Hoy es primero de diciembre. Me despierto ante el mismo Ávila que anoche me permitió ver cómo nacía una maravillosa luna llena. Son dos noches de luna crecida que nos brinda diciembre. Este mes, al igual que en los últimos años, trae consigo una nostalgia obligatoria. Ya no son iguales los días que llega Pacheco a Caracas ni la aparición del capín melao, la flor que decora nuestra majestuosa montaña durante la Navidad. Las huellas recias del espacio y tiempo se han encargado de borrarnos ese suspiro maravilloso que nos sitúa ante un mes de tregua, de alegría, de paz, donde todo descansa por un periodo. Nos preguntamos, para qué la diatriba, para qué angustiarse, es la época de la unión, de la amistad, de respirar profundo y ser consecuente con la buena vida. Sin embargo, aunque el esfuerzo mental esté allí, no siempre es posible esa sincronía entre el mes que llega y la alegría que traía consigo. Estamos ante un fin de año tortuoso, la pandemia nos doblega, nos hace cautelosos, estamos como esperando un zarpazo sorpresivo mientras esperamos el anuncio de que la vacuna es real y que nos ataje el susto por estos tiempos. Mientras tanto, otras razones objetivas para que millones estén tristes, la economía, la política y además, la ausencia inevitable y para siempre de muchos seres queridos, pero también, los que se fueron del país y que no se deberían haber ido.

Imperdonable, cada vez que pensamos que la familia venezolana se ha desintegrado, que la ausencia es sufrimiento para los que se han quedado sosteniendo las bases de un hogar que se niega a la entrega final. Aquellos que se fueron, por tierra, mar y aire con la diáspora, que no podrán estar en su país y aunque estén bien, las Navidades nunca serán las mismas. Es que este cronista ha pasado muchas Navidades fuera de su tierra y nunca se celebran con la emoción, alegría y cordialidad de esta nación de gracia y en desgracia en estos tiempos. No importa el lugar, el clima o el ambiente, nunca es el mismo. La distancia de los hijos convierte esa mesa navideña en un espectáculo en decadencia, aunque intentemos hacer creer que todo sigue su cauce, que la tecnología nos unirá otra vez en esta Navidad, ya no es igual.  Los ausentes en otras tierras sufren al igual que los que se quedaron.

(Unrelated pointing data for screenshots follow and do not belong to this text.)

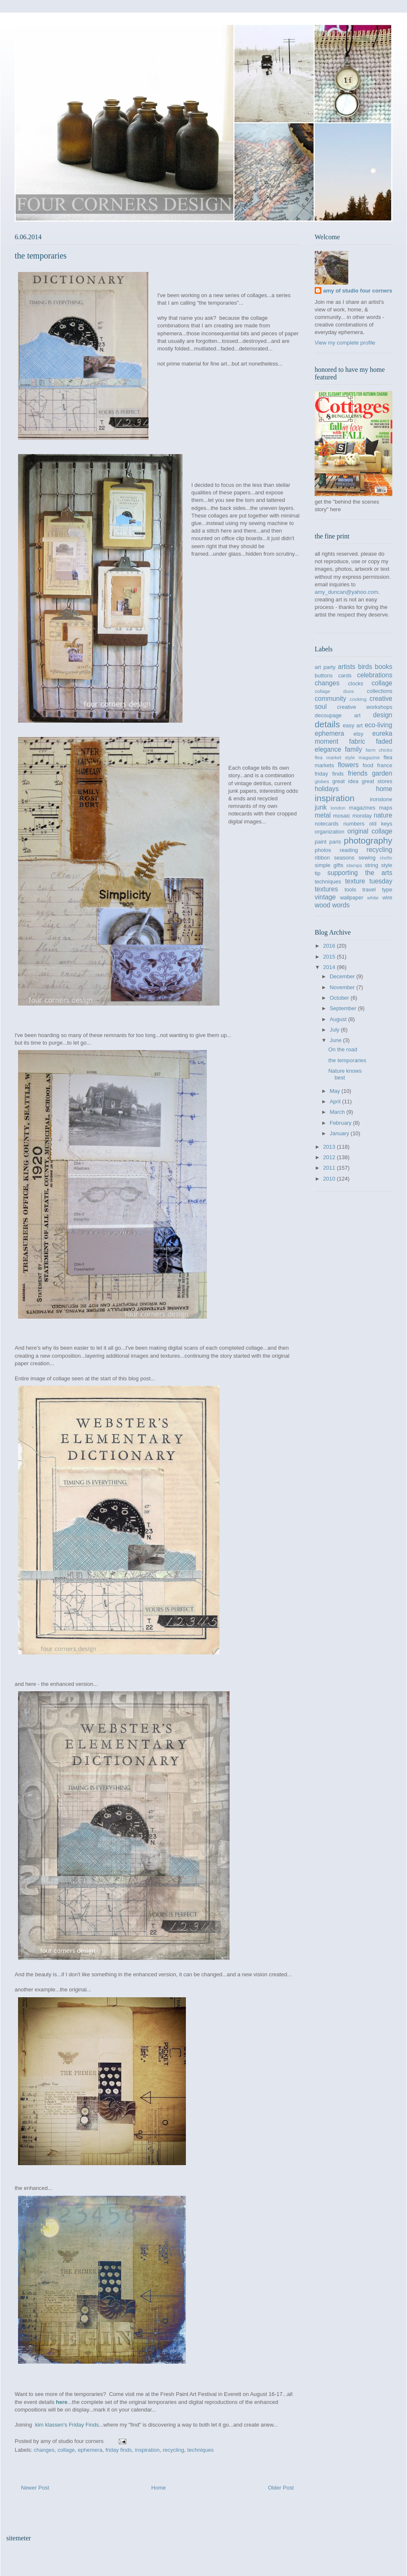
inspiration (147, 2450)
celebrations (374, 675)
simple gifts (329, 865)
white (372, 897)
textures (326, 889)
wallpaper (351, 897)
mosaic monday (352, 816)
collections (379, 691)
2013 (330, 1147)
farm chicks (379, 749)
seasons (344, 857)
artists (346, 666)
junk (321, 807)
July (335, 1030)
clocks (355, 683)
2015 (330, 957)
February (341, 1123)
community (330, 698)
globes (322, 781)
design (382, 714)
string (371, 865)
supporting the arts (359, 872)
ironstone (381, 799)
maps (385, 808)
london (338, 807)
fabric (357, 741)
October (340, 998)
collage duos (334, 691)
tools (350, 889)
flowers (348, 764)
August (339, 1019)
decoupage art (337, 715)
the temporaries (347, 1060)
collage (66, 2450)
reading (349, 850)
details (327, 724)
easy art (353, 725)
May (336, 1091)
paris (335, 842)
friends (358, 773)
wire (387, 897)
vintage (325, 897)
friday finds (118, 2450)
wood (322, 905)
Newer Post (35, 2488)
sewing (367, 857)
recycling (173, 2450)
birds (365, 666)
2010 (330, 1179)
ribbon (322, 857)
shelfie (386, 858)
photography (368, 840)
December (343, 976)
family (353, 749)
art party (325, 667)
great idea (345, 781)
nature (383, 815)
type (387, 889)
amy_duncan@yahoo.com (346, 592)
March (338, 1112)
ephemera (90, 2450)
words (341, 905)
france (384, 765)
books (383, 666)
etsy (358, 734)
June (336, 1040)
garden (382, 773)
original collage (369, 831)
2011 (330, 1168)
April (336, 1101)
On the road (342, 1049)
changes (44, 2450)
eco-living (378, 725)
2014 (330, 967)
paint (320, 842)
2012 (330, 1157)
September (344, 1008)
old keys (380, 823)
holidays (327, 788)
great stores (377, 781)
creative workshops (364, 707)
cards (345, 675)
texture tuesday (368, 881)
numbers (354, 823)
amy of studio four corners (357, 290)
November (343, 987)
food (368, 765)
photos (323, 850)
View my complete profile (345, 343)
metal (323, 815)
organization (329, 831)
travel (369, 889)
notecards (327, 823)
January (340, 1133)
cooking (358, 699)
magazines (362, 808)
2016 (330, 946)
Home (158, 2488)
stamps (354, 865)
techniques (200, 2450)
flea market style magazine (347, 757)
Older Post (281, 2488)
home (384, 788)
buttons (324, 675)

Por eso insisto en decir que es la emigración de venezolanos el costo más alto que ha pagado la república en estos últimos años. Estoy convencido de que, aunque costará muchos años enmendar la plana de tanta improvisación, los problemas económicos, políticos y sus secuelas sociales se superarán a mediano plazo. Sin embargo, la sustitución cuantitativa y cualitativa del nivel del capital humano que hemos perdido durante estos años tardará mucho en reponerse toda vez que a la par de la emigración los niveles académicos de nuestra educación también han descendido, lo que hace aún más difícil preparar un contingente humano capaz de insertarse en la globalización y en el desarrollo. Recuperar lo perdido es una tarea titánica. Sumemos el trastorno afectivo migratorio que marca la psiquis tanto de los que se fueron como de los que se quedaron.

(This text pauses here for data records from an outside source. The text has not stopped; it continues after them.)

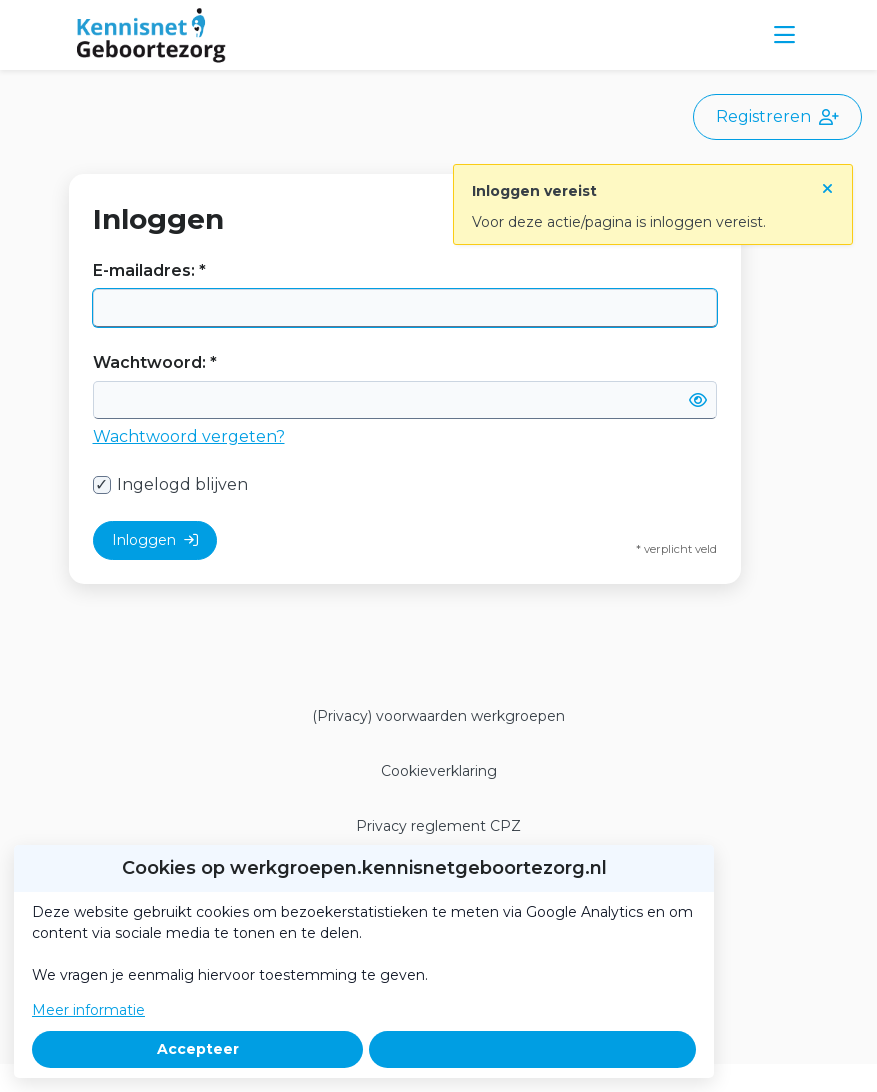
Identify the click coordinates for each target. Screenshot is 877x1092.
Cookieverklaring (439, 771)
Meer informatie (88, 1010)
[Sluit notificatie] (827, 185)
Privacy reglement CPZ (438, 826)
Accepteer (198, 1049)
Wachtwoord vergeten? (189, 436)
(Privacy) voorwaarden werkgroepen (438, 716)
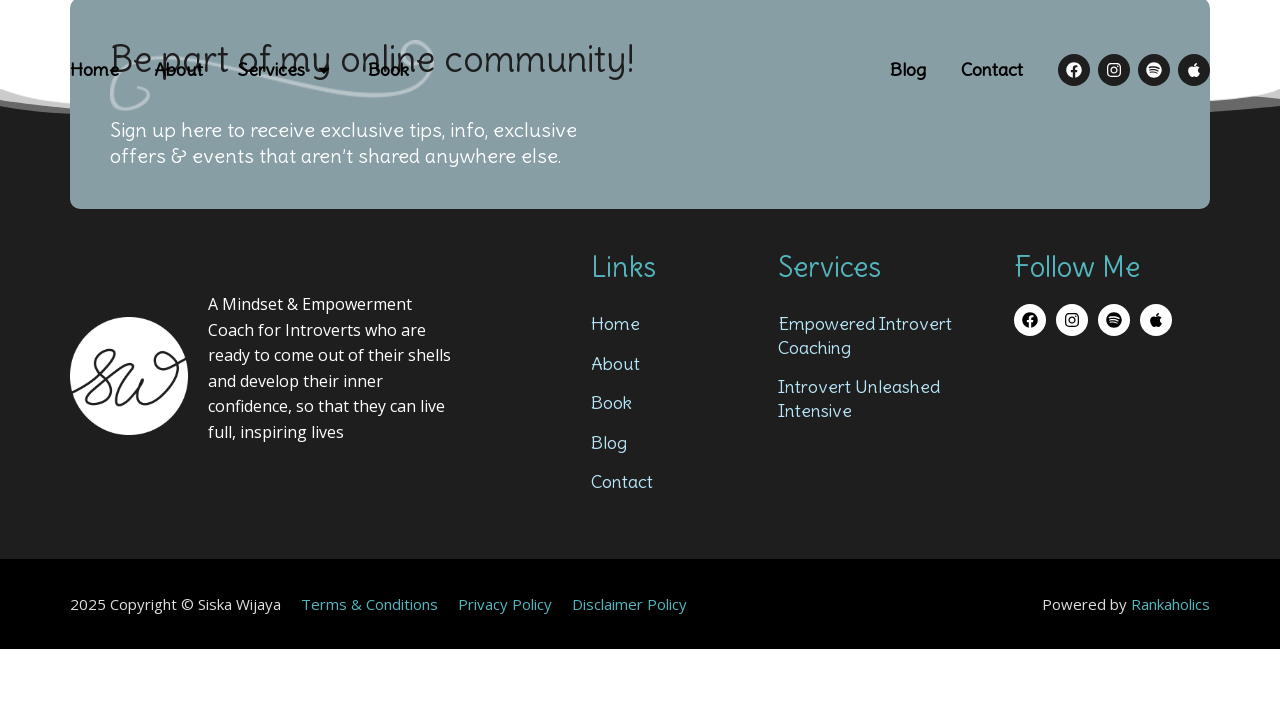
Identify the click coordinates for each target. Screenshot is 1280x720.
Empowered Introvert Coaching (865, 335)
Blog (908, 69)
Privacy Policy (505, 604)
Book (388, 69)
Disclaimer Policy (629, 604)
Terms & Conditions (369, 604)
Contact (992, 69)
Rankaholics (1170, 604)
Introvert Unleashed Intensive (859, 398)
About (178, 69)
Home (94, 69)
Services (285, 70)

No serán pocos los venezolanos que aspiran a regresar al país si las condiciones objetivas que los empujaron a irse cambian. Pero, por otra parte, la historia ha demostrado que los contingentes migratorios difícilmente regresan a su país de origen si pasa mucho tiempo entre la salida y las nuevas condiciones favorables para el retorno. Es, sin duda, una tragedia que tantos venezolanos hayan tenido que emigrar buscando mejores condiciones de vida y sobre todo los más jóvenes, apostando por un futuro más próspero.

También hay que recordar que el perfil de la emigración venezolana le hace particularmente fácil los procesos de inserción en muchas economías prósperas. Toda esta realidad que no podemos ocultar, ni maquillar, hay que reconocerla para poder en el tiempo desarrollar políticas públicas apropiadas de estímulo a la emigración de retorno y de protección a nuestros nacionales en exterior para que nunca sientan que el país los abandonó frente a la dura realidad de su nuevo destino.

Mientras, ¡Feliz Navidad!, amigos lectores.